The new rules continue to ban transfers of military material to countries involved in conflict and will be limited to cases that contribute to Japan’s security or to the “promotion of peace” and international cooperation, according to a document provided by the Foreign Ministry in advance of the decision. The changes will allow Japanese companies to more easily work with other nations on joint weapons programs.
“The Defense Ministry and the Self-Defense Forces will make more active contributions to peace and international security under the three principles on defense transfers,” Defense Minister Itsunori Onodera said today in a statement. “We will more actively cooperate on defense equipment and technology with our ally the U.S. and other countries to maintain regional peace and stability.”
Abe is seeking to boost Japan’s security capacity at a time of concern about China’s military aspirations and a territorial dispute over East China Sea islands. China has already criticized plans for Japanese weapons exports, after Japan’s first-ever National Security Strategy called in December for the country’s defense industry to be strengthened.
“The move is poised to further erode Japan’s pacifist image, intensify regional mistrust and escalate international conflicts,” a Feb. 28 editorial by the official Xinhua News Agency said.
The changes come against a broader backdrop of Abe’s efforts to widen Japan’s deployment abilities, calling for a reinterpretation of the country’s pacifist constitution to allow Japan to come to the aid of its allies. Abe has increased defense spending for the second year running and established a U.S.-style National Security Council.

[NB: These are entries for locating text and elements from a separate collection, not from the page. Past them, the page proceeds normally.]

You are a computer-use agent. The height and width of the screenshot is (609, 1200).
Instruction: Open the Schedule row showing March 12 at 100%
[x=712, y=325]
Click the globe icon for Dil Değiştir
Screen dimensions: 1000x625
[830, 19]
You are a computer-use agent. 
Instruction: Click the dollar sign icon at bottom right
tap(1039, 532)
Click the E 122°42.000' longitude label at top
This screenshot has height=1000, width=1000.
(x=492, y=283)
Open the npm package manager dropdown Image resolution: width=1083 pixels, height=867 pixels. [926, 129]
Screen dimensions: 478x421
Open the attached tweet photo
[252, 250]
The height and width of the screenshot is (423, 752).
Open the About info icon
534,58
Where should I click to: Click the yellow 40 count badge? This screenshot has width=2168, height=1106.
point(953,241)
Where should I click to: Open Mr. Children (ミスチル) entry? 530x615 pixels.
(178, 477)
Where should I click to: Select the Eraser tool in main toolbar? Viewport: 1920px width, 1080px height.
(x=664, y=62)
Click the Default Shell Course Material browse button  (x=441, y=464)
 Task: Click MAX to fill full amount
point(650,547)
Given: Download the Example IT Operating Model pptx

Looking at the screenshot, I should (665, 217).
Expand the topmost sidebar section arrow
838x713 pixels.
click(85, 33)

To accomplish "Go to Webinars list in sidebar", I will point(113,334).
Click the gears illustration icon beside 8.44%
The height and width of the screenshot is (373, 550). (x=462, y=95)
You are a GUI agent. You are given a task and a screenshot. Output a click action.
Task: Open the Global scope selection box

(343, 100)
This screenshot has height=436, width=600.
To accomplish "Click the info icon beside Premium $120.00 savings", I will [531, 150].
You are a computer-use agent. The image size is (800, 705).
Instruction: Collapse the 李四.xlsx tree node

Easing the rules may allow Japan to tap the growing demand for weapons in Asia that helped South Korea to boost arms exports to a record $3.4 billion last year, 14 times the 2006 level, according to the country’s Defense Acquisitions Program Administration. The surge benefited companies such as STX Offshore & Shipbuilding Co. and Korea Aerospace Industries.
In Japan, Mitsubishi Heavy Industries Ltd., Kawasaki Heavy Industries Ltd., Mitsubishi Electric Corp. and the Nippon Electric Company are the Ministry of Defense’s biggest contractors. Mitsubishi produces ships, submarines, tanks, aircraft and rockets, while Kawasaki has made fixed-winged maritime patrol planes, helicopters and jet engines. Mitsubishi Heavy is also involved in Lockheed Martin Corp.’s F-35 Joint Strike Fighter.
A poll carried out by Kyodo on Feb. 22-23 found 67 percent of Japanese respondents opposed easing the curbs on weapons exports. The agency surveyed 1,011 people and did not give a margin of error.
The new rules on defense equipment transfers will replace the “three principles” on weapons exports drawn up in 1967, which banned exports to communist bloc countries, countries under United Nations embargo and those involved in international conflict. It was eventually expanded to become a virtual ban on almost all exports.